For the certified nursing assistants (CNAs) on staff, Chaparral provides handheld devices that allow them to input key patient data and provide more detailed support for doctors and other caregivers.
“We try to empower our CNAs to understand that they’re not just here to do some of the more mundane things of caring for people, but that their input — with regards to their observations and assessments — is also critically important,” Cole said.
For Gurwin Jewish, which took the number-one spot on the Great Places to Work list, employee empowerment starts with greater integration between staff at its adjacent nursing and assisted living facilities in the New York City suburb of Commack, on Long Island. President and CEO Stuart Almer established joint meetings between the two teams shortly after taking the reins of the company in January, and he told SNN that the increased collaboration is already paying dividends in both internal employee satisfaction and census.
“Everyone hears the same message — the same consistent mission and message. And we’ve really done such a good job with our outreach that we’ve kind of blurred the lines from a marketing perspective,” Almer said, adding that the two facilities are at an all-time occupancy high.

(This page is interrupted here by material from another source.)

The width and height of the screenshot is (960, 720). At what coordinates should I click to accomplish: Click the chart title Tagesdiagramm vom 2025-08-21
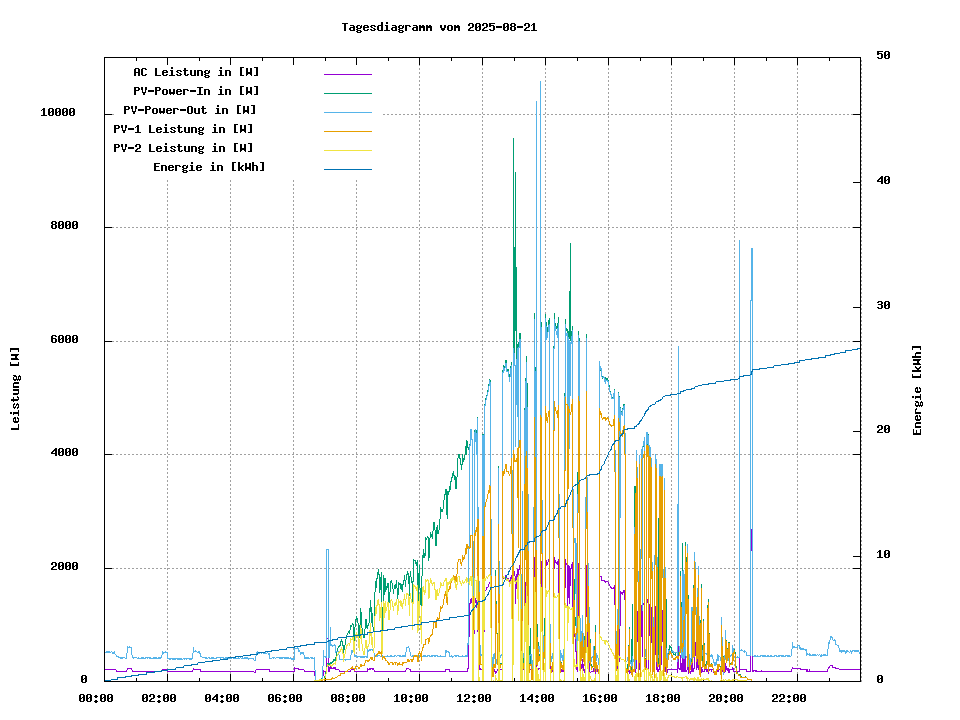coord(439,28)

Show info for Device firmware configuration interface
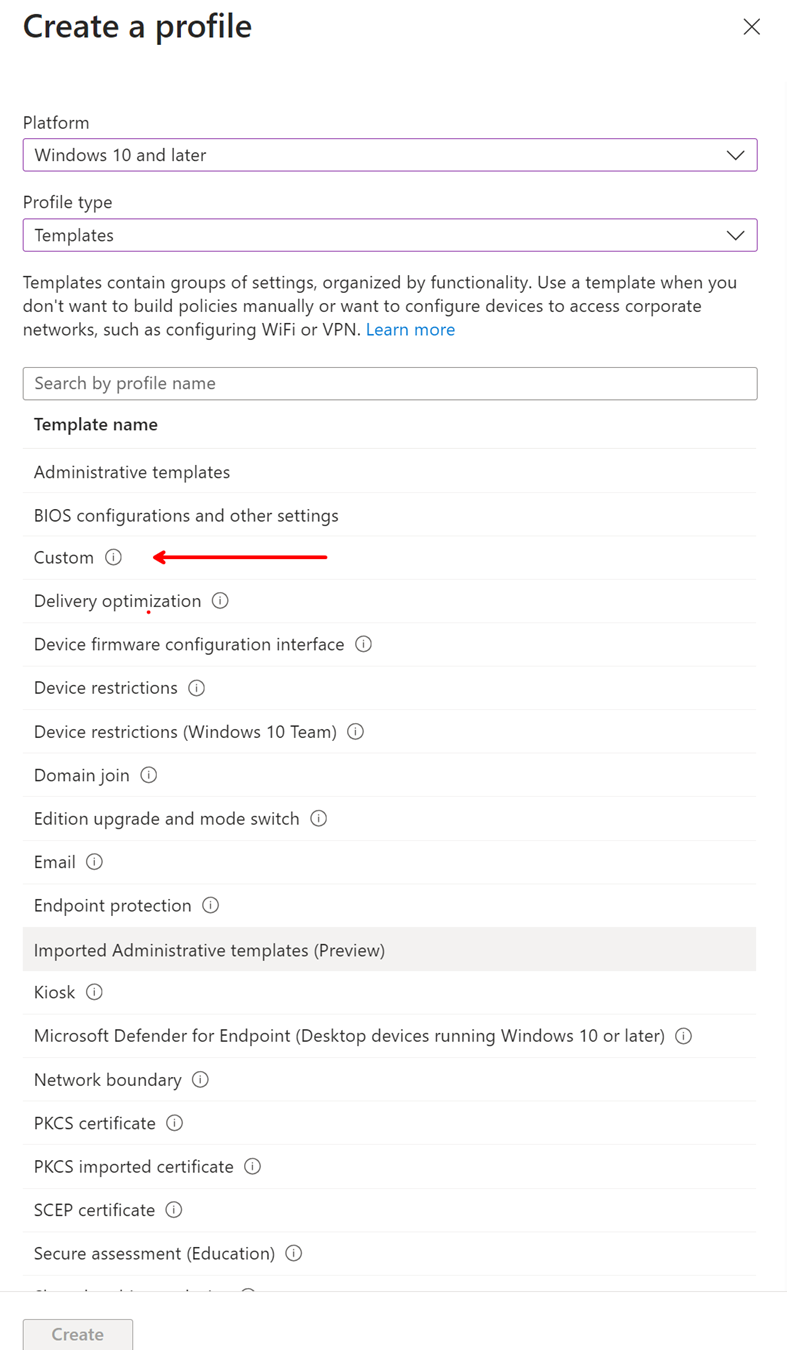[364, 644]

Almer also pushed back on the idea that the workforce crisis could be solved by simply providing higher wages, noting that employee recognition efforts — including a robust employee-of-the-month program and cash awards for loyal workers — have helped to boost retention at the facility.
“I believe everyone feels very good about where we stand and the future, so I don’t think people [would] leave us whether our benefits were the best or not the best,” he said. “I think they stay here because they like what they have here.”